Manuel Maria Múrias, director do jornal "A Rua". E em baixo, eu com Amália num evento da Real Tertúlia |
Esta é a história da entrevista que em 1980 fiz a Amália... na cama!
Miguel Alvarenga - No início de 1980, eu tinha 21 anos e era um jovem repórter do semanário "A Rua", dirigido por Manuel Maria Múrias, depois de quatro anos antes ter dado os primeiros passos na profissão como estagiário na fundação de "O Diabo" (1976) de Vera Lagoa, que entretanto fora suspenso pelo Conselho da Revolução (logo ao primeiro número!). O jornal regressaria em 1981 e eu voltei para a equipa de Vera Lagoa.

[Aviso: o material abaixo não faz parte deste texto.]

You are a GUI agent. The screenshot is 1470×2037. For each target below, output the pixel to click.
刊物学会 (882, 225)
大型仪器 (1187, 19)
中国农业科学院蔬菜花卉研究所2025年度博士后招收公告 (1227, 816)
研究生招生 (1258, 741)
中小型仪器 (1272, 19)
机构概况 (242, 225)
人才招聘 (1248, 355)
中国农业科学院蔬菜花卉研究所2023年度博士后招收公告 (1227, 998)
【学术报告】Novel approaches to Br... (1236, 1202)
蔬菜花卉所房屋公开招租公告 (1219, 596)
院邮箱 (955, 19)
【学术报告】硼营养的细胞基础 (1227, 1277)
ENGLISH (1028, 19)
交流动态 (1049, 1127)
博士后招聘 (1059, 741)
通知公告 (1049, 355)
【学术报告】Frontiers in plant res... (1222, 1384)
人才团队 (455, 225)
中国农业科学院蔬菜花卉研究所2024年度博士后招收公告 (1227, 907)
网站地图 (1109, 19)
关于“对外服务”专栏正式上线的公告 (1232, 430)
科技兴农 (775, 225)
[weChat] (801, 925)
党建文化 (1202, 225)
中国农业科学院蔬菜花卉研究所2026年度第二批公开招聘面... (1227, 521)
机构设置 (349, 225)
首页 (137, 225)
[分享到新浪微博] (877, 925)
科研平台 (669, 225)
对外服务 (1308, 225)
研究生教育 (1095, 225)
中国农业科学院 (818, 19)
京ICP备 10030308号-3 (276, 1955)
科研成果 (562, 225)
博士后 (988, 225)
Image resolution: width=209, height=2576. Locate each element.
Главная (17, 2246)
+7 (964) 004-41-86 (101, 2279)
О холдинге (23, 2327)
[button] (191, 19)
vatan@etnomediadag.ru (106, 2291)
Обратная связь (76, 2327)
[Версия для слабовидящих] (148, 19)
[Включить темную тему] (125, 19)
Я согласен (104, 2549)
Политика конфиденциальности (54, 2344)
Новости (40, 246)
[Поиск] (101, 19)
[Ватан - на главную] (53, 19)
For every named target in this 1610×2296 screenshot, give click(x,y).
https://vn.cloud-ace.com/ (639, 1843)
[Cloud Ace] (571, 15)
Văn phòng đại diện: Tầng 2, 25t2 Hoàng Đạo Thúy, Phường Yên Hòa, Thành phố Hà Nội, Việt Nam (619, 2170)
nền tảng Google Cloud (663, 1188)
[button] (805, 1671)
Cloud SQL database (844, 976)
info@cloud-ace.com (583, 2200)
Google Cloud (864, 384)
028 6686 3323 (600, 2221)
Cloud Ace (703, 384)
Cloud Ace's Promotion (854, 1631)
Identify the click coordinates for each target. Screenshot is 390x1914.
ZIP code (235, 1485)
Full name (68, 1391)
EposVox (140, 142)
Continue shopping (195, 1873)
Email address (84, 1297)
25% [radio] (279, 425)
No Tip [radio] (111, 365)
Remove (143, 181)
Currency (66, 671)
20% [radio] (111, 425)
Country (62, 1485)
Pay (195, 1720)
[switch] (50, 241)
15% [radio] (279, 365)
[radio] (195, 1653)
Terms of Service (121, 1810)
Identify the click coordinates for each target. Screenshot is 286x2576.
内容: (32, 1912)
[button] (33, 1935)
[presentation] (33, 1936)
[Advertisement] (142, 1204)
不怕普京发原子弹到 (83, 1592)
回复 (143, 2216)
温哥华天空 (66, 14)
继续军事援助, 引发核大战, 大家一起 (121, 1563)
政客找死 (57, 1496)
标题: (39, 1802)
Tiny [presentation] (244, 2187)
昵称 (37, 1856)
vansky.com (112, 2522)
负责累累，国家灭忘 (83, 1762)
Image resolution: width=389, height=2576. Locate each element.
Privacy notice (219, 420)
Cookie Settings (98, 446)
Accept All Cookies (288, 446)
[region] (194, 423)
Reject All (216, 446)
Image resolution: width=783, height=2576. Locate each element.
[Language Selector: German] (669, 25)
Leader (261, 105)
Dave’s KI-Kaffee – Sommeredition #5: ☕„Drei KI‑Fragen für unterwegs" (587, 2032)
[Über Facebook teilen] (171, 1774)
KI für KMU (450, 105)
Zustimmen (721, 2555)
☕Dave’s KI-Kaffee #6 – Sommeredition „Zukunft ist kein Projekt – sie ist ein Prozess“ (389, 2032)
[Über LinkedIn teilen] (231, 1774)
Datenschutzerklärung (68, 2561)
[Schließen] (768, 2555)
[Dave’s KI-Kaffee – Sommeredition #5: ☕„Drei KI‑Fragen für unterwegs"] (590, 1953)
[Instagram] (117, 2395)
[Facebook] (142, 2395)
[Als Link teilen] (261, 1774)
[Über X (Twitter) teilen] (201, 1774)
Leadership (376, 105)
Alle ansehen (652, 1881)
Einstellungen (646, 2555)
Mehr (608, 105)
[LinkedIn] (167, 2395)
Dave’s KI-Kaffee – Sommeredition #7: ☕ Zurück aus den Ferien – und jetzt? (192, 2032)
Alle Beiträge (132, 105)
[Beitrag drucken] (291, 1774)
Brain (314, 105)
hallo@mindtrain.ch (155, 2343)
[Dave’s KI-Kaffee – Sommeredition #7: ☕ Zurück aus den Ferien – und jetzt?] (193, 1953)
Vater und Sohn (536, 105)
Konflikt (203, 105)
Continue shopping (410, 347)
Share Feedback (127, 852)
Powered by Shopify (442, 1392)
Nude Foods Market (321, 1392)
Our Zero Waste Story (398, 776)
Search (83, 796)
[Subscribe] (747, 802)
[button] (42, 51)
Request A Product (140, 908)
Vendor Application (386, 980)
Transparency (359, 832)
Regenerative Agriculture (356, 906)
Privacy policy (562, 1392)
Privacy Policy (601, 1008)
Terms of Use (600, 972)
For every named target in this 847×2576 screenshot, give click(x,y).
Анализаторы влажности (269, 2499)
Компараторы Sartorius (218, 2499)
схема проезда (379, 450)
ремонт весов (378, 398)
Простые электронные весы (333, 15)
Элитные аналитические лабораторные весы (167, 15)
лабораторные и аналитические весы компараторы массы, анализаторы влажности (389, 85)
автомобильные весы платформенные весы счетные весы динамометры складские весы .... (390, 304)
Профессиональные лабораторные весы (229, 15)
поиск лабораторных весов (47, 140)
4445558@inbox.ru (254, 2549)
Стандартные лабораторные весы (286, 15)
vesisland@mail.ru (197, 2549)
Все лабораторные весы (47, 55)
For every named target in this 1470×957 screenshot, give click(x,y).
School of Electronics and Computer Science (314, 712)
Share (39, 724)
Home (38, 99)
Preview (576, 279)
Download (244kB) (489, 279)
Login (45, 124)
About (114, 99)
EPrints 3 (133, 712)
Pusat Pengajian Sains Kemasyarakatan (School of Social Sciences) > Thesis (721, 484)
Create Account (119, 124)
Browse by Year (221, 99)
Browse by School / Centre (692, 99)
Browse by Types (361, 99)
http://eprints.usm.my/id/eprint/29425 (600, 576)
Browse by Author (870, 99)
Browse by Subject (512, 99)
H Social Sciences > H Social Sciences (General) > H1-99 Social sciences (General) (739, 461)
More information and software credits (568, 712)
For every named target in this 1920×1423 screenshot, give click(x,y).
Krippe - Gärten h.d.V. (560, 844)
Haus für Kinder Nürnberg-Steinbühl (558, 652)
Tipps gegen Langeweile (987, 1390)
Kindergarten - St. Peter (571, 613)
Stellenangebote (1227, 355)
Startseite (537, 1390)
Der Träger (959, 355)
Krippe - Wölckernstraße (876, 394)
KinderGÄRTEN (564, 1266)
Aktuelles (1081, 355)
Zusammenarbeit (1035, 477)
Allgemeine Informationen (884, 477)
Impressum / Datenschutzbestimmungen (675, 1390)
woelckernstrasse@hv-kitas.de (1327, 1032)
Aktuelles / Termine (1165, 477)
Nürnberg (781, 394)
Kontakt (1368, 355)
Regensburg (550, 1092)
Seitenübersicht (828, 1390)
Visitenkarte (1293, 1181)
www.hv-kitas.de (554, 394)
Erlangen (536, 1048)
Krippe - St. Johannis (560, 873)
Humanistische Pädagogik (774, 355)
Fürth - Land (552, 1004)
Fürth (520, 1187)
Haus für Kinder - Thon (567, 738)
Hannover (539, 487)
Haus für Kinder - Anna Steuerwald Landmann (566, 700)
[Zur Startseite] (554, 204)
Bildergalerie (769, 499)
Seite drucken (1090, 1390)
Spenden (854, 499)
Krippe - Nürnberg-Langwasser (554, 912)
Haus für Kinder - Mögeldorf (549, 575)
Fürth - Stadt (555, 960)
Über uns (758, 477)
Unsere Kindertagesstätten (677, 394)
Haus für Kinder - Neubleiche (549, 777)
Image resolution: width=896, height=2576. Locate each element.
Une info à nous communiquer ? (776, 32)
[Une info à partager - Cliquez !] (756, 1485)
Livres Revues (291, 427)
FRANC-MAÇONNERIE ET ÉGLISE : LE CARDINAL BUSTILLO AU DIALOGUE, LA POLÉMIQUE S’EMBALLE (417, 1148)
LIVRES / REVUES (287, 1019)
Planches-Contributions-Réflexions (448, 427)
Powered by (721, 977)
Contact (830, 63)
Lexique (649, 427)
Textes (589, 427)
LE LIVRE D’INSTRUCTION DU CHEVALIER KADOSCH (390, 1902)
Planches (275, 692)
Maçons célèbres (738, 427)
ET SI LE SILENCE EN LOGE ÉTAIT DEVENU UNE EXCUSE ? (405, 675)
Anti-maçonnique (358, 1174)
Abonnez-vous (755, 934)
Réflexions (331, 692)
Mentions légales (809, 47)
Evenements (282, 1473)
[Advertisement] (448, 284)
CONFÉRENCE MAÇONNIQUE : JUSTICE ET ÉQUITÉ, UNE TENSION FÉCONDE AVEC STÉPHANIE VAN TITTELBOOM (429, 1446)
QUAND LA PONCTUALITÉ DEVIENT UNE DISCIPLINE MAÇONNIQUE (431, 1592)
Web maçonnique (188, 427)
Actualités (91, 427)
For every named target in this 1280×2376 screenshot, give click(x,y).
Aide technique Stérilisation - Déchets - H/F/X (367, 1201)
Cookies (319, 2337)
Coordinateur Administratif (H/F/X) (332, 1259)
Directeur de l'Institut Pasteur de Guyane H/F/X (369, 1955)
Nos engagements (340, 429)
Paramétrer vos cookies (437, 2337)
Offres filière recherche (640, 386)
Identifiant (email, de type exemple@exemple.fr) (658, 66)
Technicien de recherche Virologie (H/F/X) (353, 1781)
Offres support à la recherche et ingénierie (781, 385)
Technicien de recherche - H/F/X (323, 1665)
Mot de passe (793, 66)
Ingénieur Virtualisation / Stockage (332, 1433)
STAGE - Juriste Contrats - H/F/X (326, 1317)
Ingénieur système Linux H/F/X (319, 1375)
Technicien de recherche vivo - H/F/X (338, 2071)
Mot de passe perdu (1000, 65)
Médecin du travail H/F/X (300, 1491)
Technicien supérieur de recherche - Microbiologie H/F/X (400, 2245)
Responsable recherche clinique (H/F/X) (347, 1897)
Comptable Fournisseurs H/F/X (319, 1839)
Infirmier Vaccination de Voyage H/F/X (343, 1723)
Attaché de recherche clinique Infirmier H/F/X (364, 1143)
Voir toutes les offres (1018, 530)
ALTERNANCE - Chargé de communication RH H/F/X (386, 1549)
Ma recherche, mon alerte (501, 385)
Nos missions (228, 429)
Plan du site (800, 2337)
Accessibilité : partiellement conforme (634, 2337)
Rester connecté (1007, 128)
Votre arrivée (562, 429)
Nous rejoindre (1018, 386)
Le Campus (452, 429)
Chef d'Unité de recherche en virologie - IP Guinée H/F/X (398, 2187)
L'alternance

Em Fevereiro desse ano de 1980, Amália Rodrigues regressara aos palcos, num grande espectáculo no Coliseu dos Recreios - de homenagem a José Castelo - depois de ter estado uns tempos afastada por problemas cardíacos.
Uma manhã Manuel Maria Múrias chamou-me ao seu gabinete e disse-me: "Vais fazer uma entrevista à Amália!". E eu fui.
Telefonei e marquei o dia e a hora com uma senhora que penso que era a secretária da Diva.
Fui com o fotógrafo, a meio da tarde, no dia marcado, a casa de Amália, na lisboeta Rua de São Bento, onde hoje é a sua Casa-Museu.
Tocámos à porta e abriu a secretária. "É o jornalista d'A Rua', não é?". E contou-me então que houve um contratempo:
- A Senhora está de cama, sentiu-se mal de manhã, não é nada de grave e por isso pediu para não haver fotografias. Mas vai recebê-lo na mesma.
Na cama?, pensei eu. O fotógrafo foi-se embora, uma vez que Amália, se estava na cama, não queria ser fotografada. Entrei eu. Subi com a secretária e quando cheguei ao quarto, lá estava a Rainha do Fado, encostada ao travesseiro, deitada na cama. Uma cadeira ao lado para mim.
- Sente-se, desculpe lá, mas não me sentia muito bem e deitei-me, mas como a entrevista estava marcada, vamos fazê-la na mesma.
A vedeta dos palcos não tinha nada de vedeta, era a Mulher mais normal que se possa imaginar.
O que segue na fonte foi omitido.